"For we know that the whole creation groaneth and travaileth in pain together until now. And not only they, but ourselves also, which have the firstfruits of the Spirit, even we ourselves groan within ourselves, waiting for the adoption, to wit, the redemption of our body." Mrs. Eddy has placed these wonderful words of Paul as the heading to the chapter on Creation in the Christian Science textbook, "Science and Health with Key to the Scriptures."

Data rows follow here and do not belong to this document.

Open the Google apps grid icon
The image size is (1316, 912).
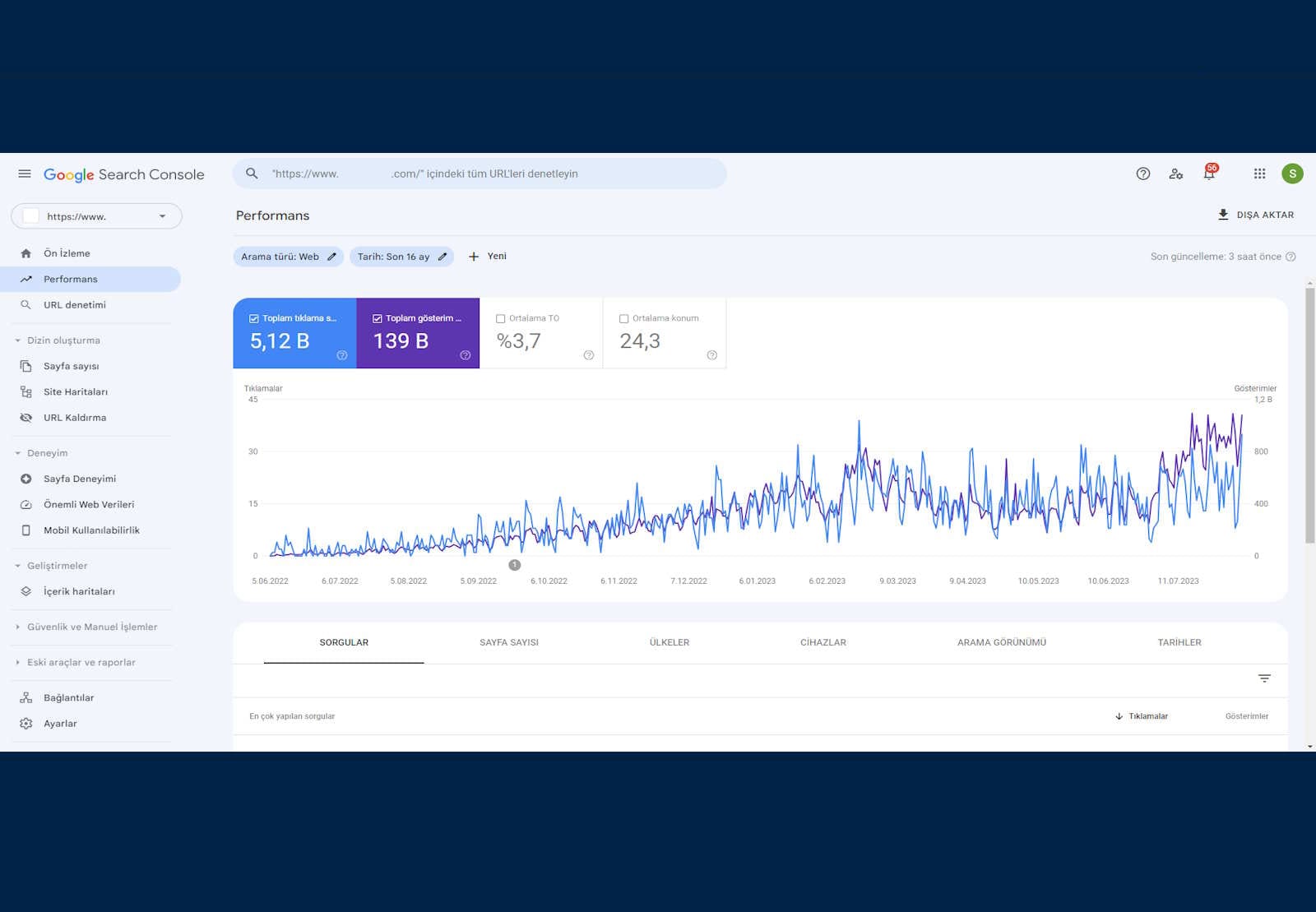[x=1259, y=174]
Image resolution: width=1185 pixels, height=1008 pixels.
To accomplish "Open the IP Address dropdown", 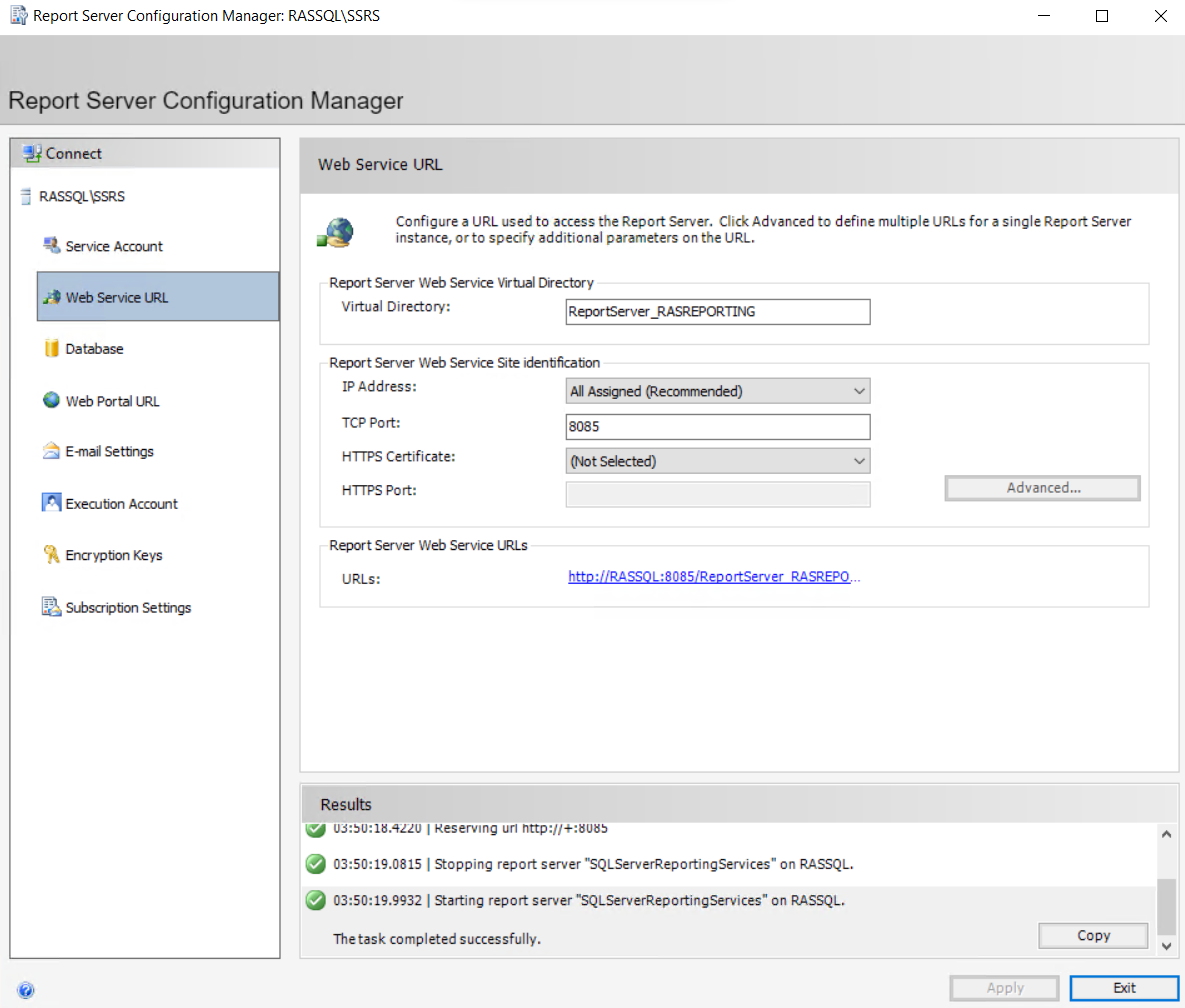I will click(717, 391).
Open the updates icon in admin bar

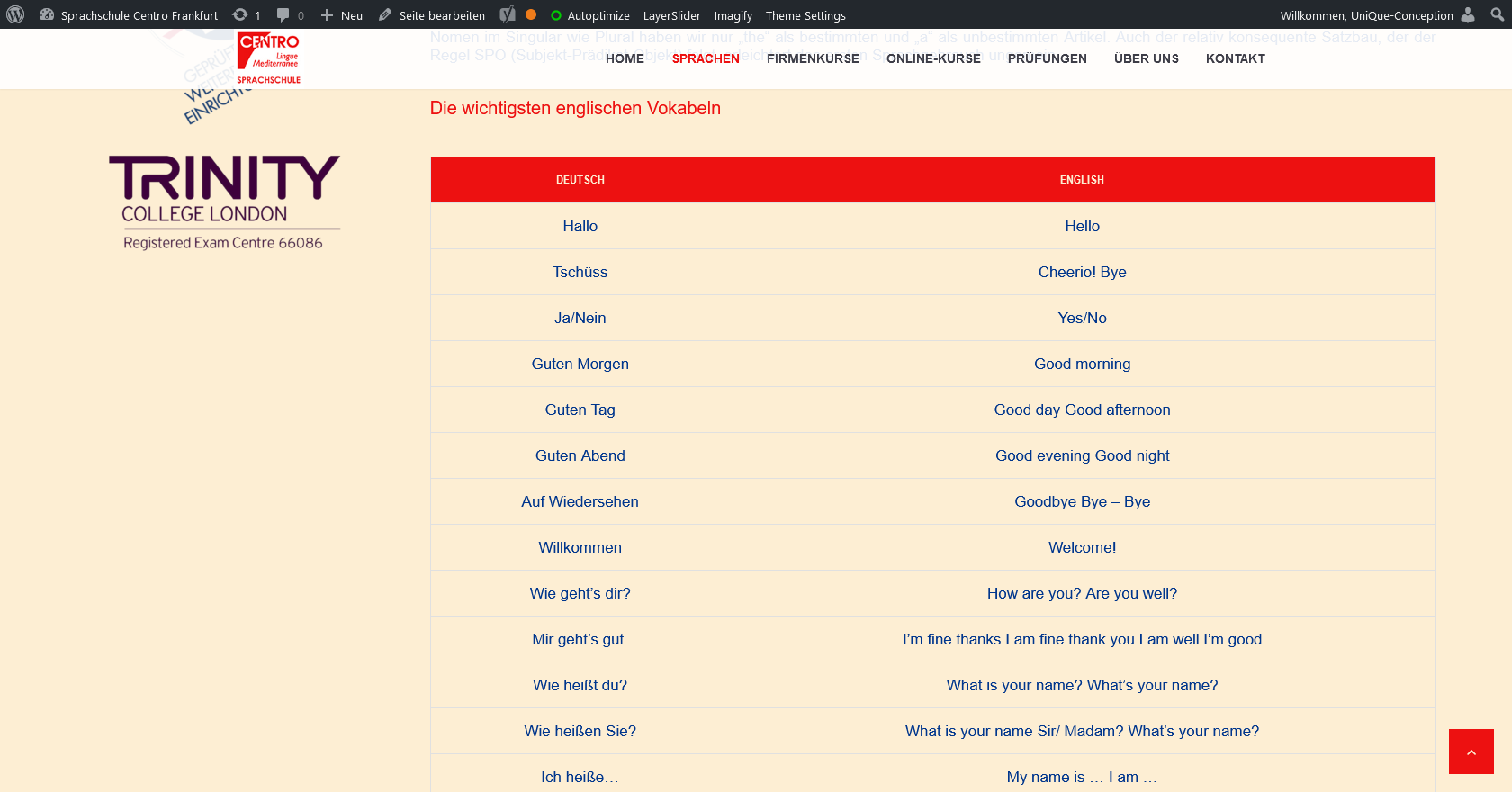click(x=240, y=14)
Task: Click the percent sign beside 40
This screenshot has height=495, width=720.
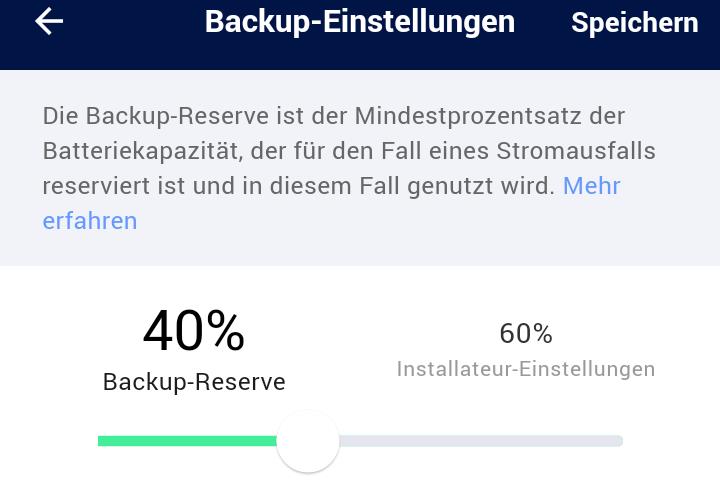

According to Webster, redemption means "release; rescue; deliverance; restoration; recovery." In his epistle to the Galatians Paul writes, "Christ hath redeemed us from the curse of the law,"—the law of the carnal or mortal mind. Mrs. Eddy states in Science and Health (p. 497) that man can be saved only "through Christ, through Truth, Life, and Love as demonstrated by the Galilean Prophet in healing the sick and overcoming sin and death." In the last book in the Bible, the Revelator calls the redeemed "the firstfruits unto God and to the Lamb."
The operation of the law of God, as taught and demonstrated by Moses, lifted Israel from the worship of God in matter to the worship of God in Spirit, and "illustrated the grand human capacities of being bestowed by immortal Mind" (Science and Health, p. 200). Moses began his great work by teaching Israel to be grateful to God for their blessings. To love God supremely was a duty he required of parents to teach their children, "when thou sittest in thine house, and when thou walkest by the way, and when thou liest down, and when thou risest up." This divine statute was to be indelibly impressed upon their thought. Figuratively speaking, they were to bind this statute upon them for a sign upon their hand, and it was to be as a frontlet between their eyes.